Les Chroniques de l'Imaginaire

Genre et sexe en SF (Galaxies SF - 72)

Voici la suite et la fin du dossier « Sexe et genre en SF » dont la première partie avait été l'objet du numéro 69 de Galaxies-SF. Cette deuxième partie, toujours organisée de main de maître par Lucie Chenu (je dirais bien « de main de maîtresse » pour être raccord avec le thème, mais les implications de ce mot sont un peu malheureuses), s'intéresse principalement aux questions de genre, au point que les deux axes du dossier auraient presque pu être décorrélés et constituer deux dossiers distincts. Les articles parlent donc beaucoup de femmes, avec un retour sur l'histoire des autrices de SF, des gros plans sur l'œuvre de certaines d'entre elles (Ursula K. Le Guin, Octavia E. Butler, Doris LessingJoëlle Wintrebert ou encore James Tiptree Jr.), ainsi que des articles de fond sur des questions telles que le traitement des personnages féminins, l'intersexualité ou le traitement du patriarcat et du matriarcat dans la SF. L'imposante bibliographie en fin de dossier satisfera les appétits du lectorat désireux d'approfondir l'un ou l'autre de ces sujets.

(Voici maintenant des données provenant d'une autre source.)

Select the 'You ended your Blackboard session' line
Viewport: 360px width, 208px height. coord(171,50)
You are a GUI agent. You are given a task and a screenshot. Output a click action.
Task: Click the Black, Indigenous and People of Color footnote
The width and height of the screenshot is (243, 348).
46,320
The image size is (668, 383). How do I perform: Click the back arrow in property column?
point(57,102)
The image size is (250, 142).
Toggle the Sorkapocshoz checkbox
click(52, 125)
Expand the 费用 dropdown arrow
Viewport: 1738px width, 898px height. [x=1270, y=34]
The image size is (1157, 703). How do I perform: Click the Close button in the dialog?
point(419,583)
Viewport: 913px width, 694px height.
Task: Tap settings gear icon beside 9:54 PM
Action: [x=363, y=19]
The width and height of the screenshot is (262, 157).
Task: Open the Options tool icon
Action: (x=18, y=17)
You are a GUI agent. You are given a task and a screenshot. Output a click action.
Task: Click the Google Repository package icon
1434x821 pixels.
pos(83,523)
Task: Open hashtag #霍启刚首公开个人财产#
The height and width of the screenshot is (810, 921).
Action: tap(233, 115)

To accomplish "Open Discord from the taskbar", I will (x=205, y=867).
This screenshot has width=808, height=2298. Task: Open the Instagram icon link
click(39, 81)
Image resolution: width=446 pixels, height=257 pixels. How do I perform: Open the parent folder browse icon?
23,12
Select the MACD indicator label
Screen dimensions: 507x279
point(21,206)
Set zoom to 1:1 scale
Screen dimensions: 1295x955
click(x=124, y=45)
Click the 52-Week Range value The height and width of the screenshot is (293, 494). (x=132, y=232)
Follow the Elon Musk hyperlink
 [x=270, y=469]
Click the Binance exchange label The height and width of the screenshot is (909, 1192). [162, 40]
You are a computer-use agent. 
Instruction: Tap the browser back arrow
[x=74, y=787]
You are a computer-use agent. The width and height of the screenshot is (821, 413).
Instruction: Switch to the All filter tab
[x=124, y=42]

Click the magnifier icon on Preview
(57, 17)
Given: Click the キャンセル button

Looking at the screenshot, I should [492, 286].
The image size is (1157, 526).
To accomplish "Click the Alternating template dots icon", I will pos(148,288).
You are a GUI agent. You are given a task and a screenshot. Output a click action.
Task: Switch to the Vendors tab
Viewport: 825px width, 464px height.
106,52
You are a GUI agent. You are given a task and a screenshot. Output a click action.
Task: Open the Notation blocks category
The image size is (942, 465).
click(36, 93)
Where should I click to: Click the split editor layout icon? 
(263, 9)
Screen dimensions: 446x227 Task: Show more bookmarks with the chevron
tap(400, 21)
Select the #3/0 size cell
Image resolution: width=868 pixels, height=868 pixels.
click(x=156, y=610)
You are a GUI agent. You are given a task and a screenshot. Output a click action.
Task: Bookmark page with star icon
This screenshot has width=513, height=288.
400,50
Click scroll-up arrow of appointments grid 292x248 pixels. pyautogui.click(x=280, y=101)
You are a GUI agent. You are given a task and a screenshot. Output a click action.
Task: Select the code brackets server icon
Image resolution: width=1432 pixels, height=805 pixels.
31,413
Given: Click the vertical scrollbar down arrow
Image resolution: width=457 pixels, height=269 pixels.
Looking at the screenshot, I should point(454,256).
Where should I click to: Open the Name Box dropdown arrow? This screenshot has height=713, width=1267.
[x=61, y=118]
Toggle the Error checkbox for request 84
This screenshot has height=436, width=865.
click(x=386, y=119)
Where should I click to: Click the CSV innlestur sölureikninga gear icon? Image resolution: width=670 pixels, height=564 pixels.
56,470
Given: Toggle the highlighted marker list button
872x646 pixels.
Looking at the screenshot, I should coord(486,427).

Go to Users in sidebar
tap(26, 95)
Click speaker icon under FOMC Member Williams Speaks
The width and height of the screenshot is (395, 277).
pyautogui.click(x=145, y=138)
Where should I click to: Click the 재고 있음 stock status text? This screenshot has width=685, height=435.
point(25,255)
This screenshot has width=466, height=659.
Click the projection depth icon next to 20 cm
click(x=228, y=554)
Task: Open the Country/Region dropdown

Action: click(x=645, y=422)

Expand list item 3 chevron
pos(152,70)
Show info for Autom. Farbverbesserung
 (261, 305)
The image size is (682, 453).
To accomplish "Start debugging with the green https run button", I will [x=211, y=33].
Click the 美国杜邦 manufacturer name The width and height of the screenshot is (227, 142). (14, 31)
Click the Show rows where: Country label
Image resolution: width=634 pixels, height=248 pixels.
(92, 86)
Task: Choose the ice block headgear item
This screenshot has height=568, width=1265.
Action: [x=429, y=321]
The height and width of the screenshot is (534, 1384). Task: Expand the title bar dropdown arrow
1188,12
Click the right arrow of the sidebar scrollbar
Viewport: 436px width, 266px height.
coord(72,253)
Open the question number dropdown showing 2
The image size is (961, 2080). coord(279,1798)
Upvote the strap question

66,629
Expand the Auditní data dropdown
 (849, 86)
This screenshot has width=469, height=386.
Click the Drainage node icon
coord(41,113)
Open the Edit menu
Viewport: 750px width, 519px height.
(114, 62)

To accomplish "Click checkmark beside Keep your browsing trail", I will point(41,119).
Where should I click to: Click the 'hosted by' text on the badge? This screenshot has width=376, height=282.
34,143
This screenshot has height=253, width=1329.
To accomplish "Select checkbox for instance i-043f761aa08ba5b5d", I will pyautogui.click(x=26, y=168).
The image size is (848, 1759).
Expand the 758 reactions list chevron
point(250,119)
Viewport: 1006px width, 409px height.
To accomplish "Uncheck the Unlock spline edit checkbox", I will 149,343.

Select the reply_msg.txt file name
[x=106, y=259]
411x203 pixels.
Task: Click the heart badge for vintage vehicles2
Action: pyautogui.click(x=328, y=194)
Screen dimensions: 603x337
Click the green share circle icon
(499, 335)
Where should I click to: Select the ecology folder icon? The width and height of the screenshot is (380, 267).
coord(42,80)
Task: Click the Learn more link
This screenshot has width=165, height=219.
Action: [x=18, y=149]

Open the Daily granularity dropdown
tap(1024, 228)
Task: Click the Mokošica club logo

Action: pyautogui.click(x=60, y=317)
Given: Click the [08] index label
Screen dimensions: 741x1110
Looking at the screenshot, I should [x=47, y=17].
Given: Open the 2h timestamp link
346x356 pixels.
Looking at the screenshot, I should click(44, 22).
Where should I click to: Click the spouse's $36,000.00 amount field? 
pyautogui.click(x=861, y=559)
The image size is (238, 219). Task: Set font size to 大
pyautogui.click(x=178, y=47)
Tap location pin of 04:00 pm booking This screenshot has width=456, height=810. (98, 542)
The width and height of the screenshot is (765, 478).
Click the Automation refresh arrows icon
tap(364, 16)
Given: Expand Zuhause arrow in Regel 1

Les différentes nouvelles (huit dans la version papier, douze dans la version numérique) illustrent de manière variée ces questions de genre, en faisant la part belles aux autrices. Seuls deux hommes apparaissent dans le sommaire, et leurs textes sont les plus courts du magazine : Jean-Michel Calvez, qui s'intéresse à l'intersexualité dans Aux frontières de l'aube, et Hugo van Gaert, alias Pierre Gévart, qui a ressorti de ses archives une nouvelle à chute efficace de 1981 intitulée L'aréopage.

Campanule et Capucine, de Sara Doke, offre une relecture malicieuse des contes de fées de notre enfance où le prince charmant laisse place à une princesse non moins charmante. Dans Vertiges de l'amour, Joëlle Wintrebert inverse les rôles dans un couple où c'est l'homme qui veut un enfant et qui, grâce aux progrès de la médecine, est en mesure d'éprouver lui-même les joies et les peines de la grossesse et de l'accouchement. Michelle Laframboise imagine dans Comment éteindre le soleil la vie difficile sur une colonie martienne pour une petite fille qui se trouve avoir deux mamans et s'en retrouve ostracisée par ses camarades, car même dans le futur, les enfants sont cruels. L'intersexualité est au cœur d'Aux frontières de l'aube de Jean-Michel Calvez, un beau texte trop court pour en dire plus sans le divulgâcher.

L'Inde est à l'honneur dans deux nouvelles. La boutique de mariées sur mesure de Bhaisaab, de Shweta Taneja, pousse jusqu'au bout la logique des mariages arrangés en imaginant un magasin pour célibataires offrant des femmes sur mesure, belles, efficaces et surtout dociles. Rêve de sultane dépeint une utopie féministe imaginée par l'écrivaine bengalie du début du vingtième siècle Rokeya Sakhawat Hussain : les femmes ont pris le pouvoir et s'en sortent bien mieux que les hommes. À l'inverse, dans Les erreurs du passé, Adriana Lorusso imagine un matriarcat oppresseur qui ne fait que reproduire les comportements néfastes du patriarcat qu'il a remplacé.

Deux nouvelles au ton humoristique poursuivent le dossier : Le collier de boulons de Jeanne-A Debats et Un monde d'hommes de ïan Larue. Les deux relèvent de la science-fiction et imaginent des mondes où les conventions du genre sont bousculées sans pour autant que les protagonistes en tirent toute la satisfaction qu'elles pourraient. J'ai de loin préféré la deuxième, dont la gouaille m'a semblé moins forcée et le propos plus percutant. Un autre texte de ïan Larue suit, tout aussi gouleyant : Salut les primates !, dans lequel des archivistes du futur revient à notre époque pour étudier les étranges mœurs de l'espèce humaine. Le dossier s'achève sur une note plus mélancolique et intime avec Lune de mon cœur de Lucie Chenu, récit touchant d'une famille dysfonctionnelle où le fantastique ne s'invite que par petites touches.

Les rubriques habituelles complètent le sommaire de ce très bon numéro 72. Jean-Guillaume Lanuque propose un résumé de la carrière de Wendy Carlos, pionnière de la musique électronique et de la transition de genre, tandis que Didier Reboutin commence une rétrospective de celle de Georges-J Arnaud, prolifique écrivain de SF français. Pierre Stolze dissèque quelques nouvelles parutions venues du Japon avant les habituelles critiques de livres, revues, bandes dessinées et films de l'imaginaire.